Tuesday 11 December 2012

TAP: post-scriptum

I am glad and grateful that Exame Expresso and Jornal de Negócios yesterday followed up on the issue of TAP’s valuation in Gérman Efromvich's offer. They did the public interest a huge service. Mr. Efromvich’s bid was greedy, but he is pragmatic. He knows that if there is a second competitive sale process he is very unlikely to win the prize (TAP) even if he bids €2bn-€3bn and he would have to wait perhaps a year.  

He now faces a dilemma:
·         He may well try to “get the deal clinched” and “everybody happy” by offering anywhere from €500mn to €1bn (rather than €20mn). But he knows this will leave the sell side feeling like fools;
·         He may lobby in the expectation that the government powers ahead with the current offer – a real possibility with this government - , but this likely is, from his perspective, too risky a gamble;
·         He could, of course, walk away,   … but ...
·         He could also bid €2bn-€3bn and argue that the government would not get more if it decides to reopen the sale process.

So, how will this saga play out?

For the record, in my view, given the role of TAP to Portugal’s export sector, the government shouldn’t sell TAP at this point. 


  1. Dear Ricardo,

    Please stop going over this...

    Unfortunately, I need to be pragmatic here because there is no other way to put it: your math is PLAIN WRONG from any financial modeling point of view, and really there is no space for discussion on that.

    We all make mistakes (I've probably made a few hundred just this month) but insisting on this with a new post glorifying the press response to your previous entry, and that after so many people called your attention in the comments section to your error, namely in failing to distinguish between EV (before debt) and Equity (after debt), is just shameful.

    I'm sure any of your colleagues at the University with a Finance valuation background (and probably many of your fellow commentators in this blog, one of which was among my favourite professors) can clarify this in person much better than I can do here.

    I hope that after so much insistence on the topic from your part, you now have the courage to come out and recognize the mistake, and hopefully Negocios and Exame Expresso will follow with an apology too.


  2. I completely agree with Frederico. Those who quoted you assumed that this was a complete academic exercise (which it was not, as you stated in your comments to the post). Just for this reason (if for nothing else) you should at least contact those newspapers and ask them not to treat this exercise as something it is not.

    Furthermore, you should publish on the blog some of the answers to your original blog post. Even though the majority is incomplete, one could get a pretty accurate view of what's behind the 20M€ offer from those answers.

  3. Ricardo's analysis is clearly wrong by confusing EV with equity as you have explained. But your analysis is incomplete. I am not a valuation expert but I think the right tool to analyze an insolvent firm like TAP is option theory. I will probably oversimplify this but let me give it a try.

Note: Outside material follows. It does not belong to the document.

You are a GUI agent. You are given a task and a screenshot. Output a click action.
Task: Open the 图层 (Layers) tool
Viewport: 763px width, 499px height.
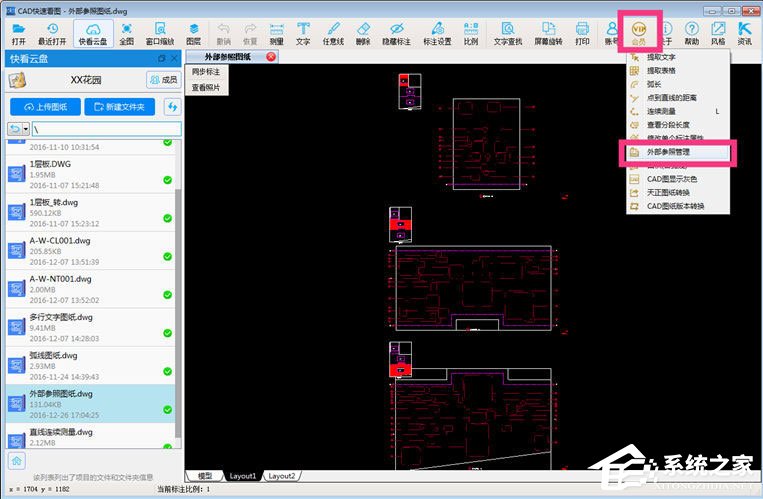click(x=193, y=34)
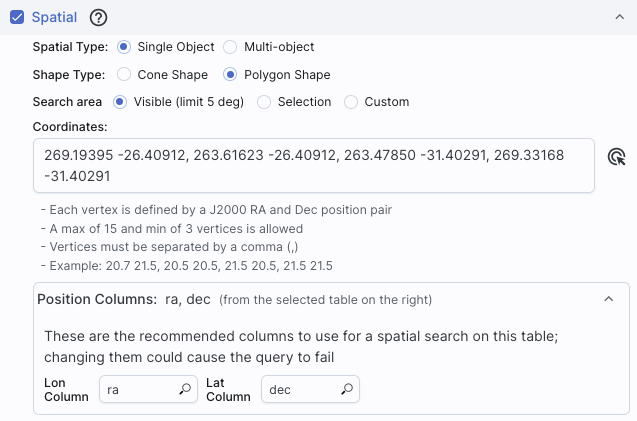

    A firm's equity is equivalent to a call option on the firm's assets where the strike price is the face value of the debt. So we can use the Black Scholes formula to evaluate the deal. Let's take the best case scenario Frederico calculated in the other thread and say that TAP's assets are worth 500 million. The debt's face value is 1.2 billion, with an average maturity of 3 years according to TAP's annual report, page 107. Let's also assume a risk free rate of 5%.
    The key parameter to evaluate the 20 million offer is the volatility of the value of the assets. I have no idea what an appropriate value is. What we can say is that the implied volatility to justify a price of 20 million is 33.4%. This seems high to me. It means that the standard deviation of the value of TAP's assets is 1/3 of the assets' value. Since the valuation increases with volatility, this suggests the offer could actually be quite good.

    I would be interested in hearing from someone with a more solid background in valuation and better information on what the correct asset volatility might be.